▶ Vorliegender Text
Ins Innerste

Tschechows „Ivanov“ im Deutschen Schauspielhaus in Hamburg

HAMBURG.  Öd, deprimiert und ausweglos – das sind drei Schlüsselbegriffe, um die sich Karin Beiers neue Inszenierung von Anton Tschechows „Ivanov“ dreht, die am letzten Samstag im Deutschen Schauspielhaus Hamburg eine mit langanhaltendem Applaus honorierte Premiere hatte.

Anton Pawlowitsch Tschechow - ein Stern am Dramatikerhimmel

Ööööd ist die Exposition; die ersten beiden Akte beschreiben das Leben in der russischen Provinz in der zweiten Hälfte des 19.Jahrhunderts. Jeder blockiert jeden und sogar Ivanov, dessen Schwung allen imponierte, der mit seinen Ideen mitreißen konnte, ist wie gelähmt. All seine Projekte scheitern. Warum? Er weiß es selbst nicht. Der Doktor macht ihm Vorwürfe: Er habe seine Frau nur des Geldes wegen geheiratet. Aber das Kalkül sei nicht aufgegangen. Seine Schwiegereltern haben ihre Tochter verstoßen, weil sie als Jüdin einen Christen geheiratet hat. Aber stimmt, was der Doktor, ein grässlicher Rechthaber, behauptet?

▶ Bereitgestelltes Material
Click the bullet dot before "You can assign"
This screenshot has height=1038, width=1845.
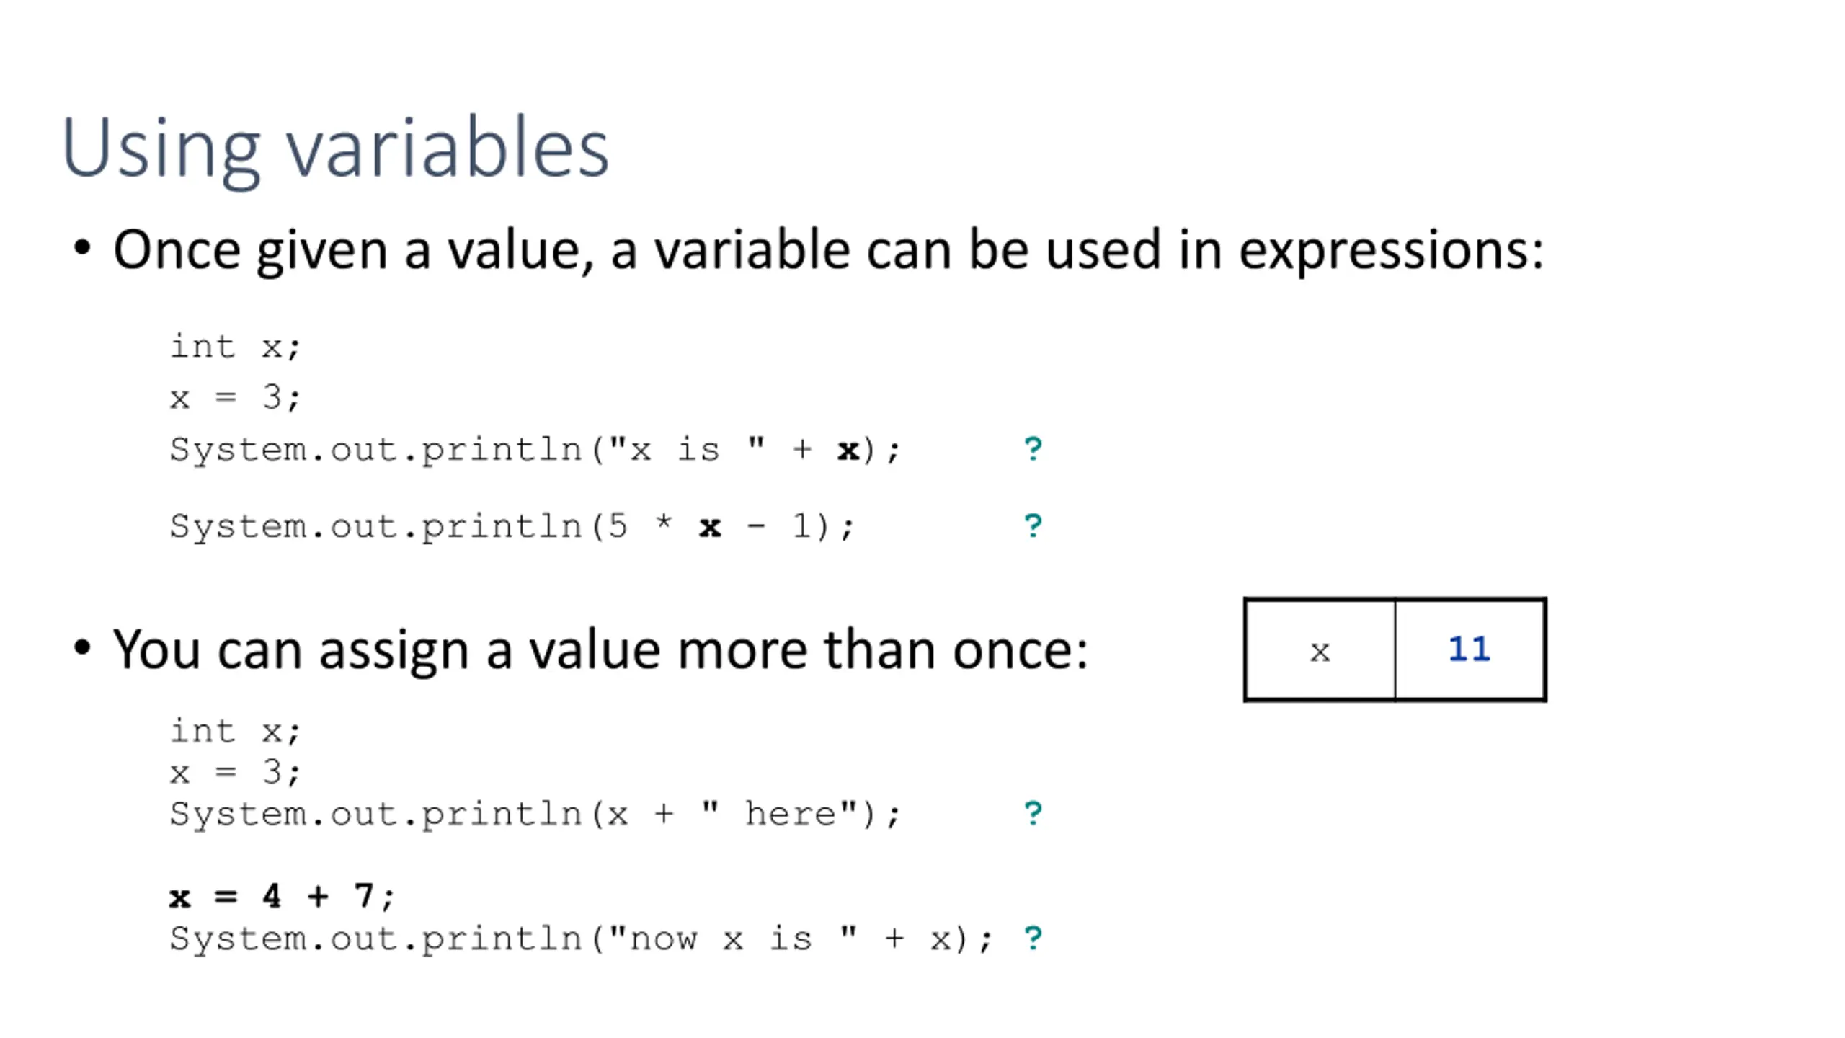click(x=82, y=647)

▶ Ziel der Übung
Schreiben Sie die Theaterkritik zu Tschechows „Ivanov“ vollständig und wortgetreu ab. Das Material hat mit der Theaterkritik nichts zu tun.

▶ Schriftliche Antwort
Ins Innerste

Tschechows „Ivanov“ im Deutschen Schauspielhaus in Hamburg

HAMBURG.  Öd, deprimiert und ausweglos – das sind drei Schlüsselbegriffe, um die sich Karin Beiers neue Inszenierung von Anton Tschechows „Ivanov“ dreht, die am letzten Samstag im Deutschen Schauspielhaus Hamburg eine mit langanhaltendem Applaus honorierte Premiere hatte.

Anton Pawlowitsch Tschechow - ein Stern am Dramatikerhimmel

Ööööd ist die Exposition; die ersten beiden Akte beschreiben das Leben in der russischen Provinz in der zweiten Hälfte des 19.Jahrhunderts. Jeder blockiert jeden und sogar Ivanov, dessen Schwung allen imponierte, der mit seinen Ideen mitreißen konnte, ist wie gelähmt. All seine Projekte scheitern. Warum? Er weiß es selbst nicht. Der Doktor macht ihm Vorwürfe: Er habe seine Frau nur des Geldes wegen geheiratet. Aber das Kalkül sei nicht aufgegangen. Seine Schwiegereltern haben ihre Tochter verstoßen, weil sie als Jüdin einen Christen geheiratet hat. Aber stimmt, was der Doktor, ein grässlicher Rechthaber, behauptet?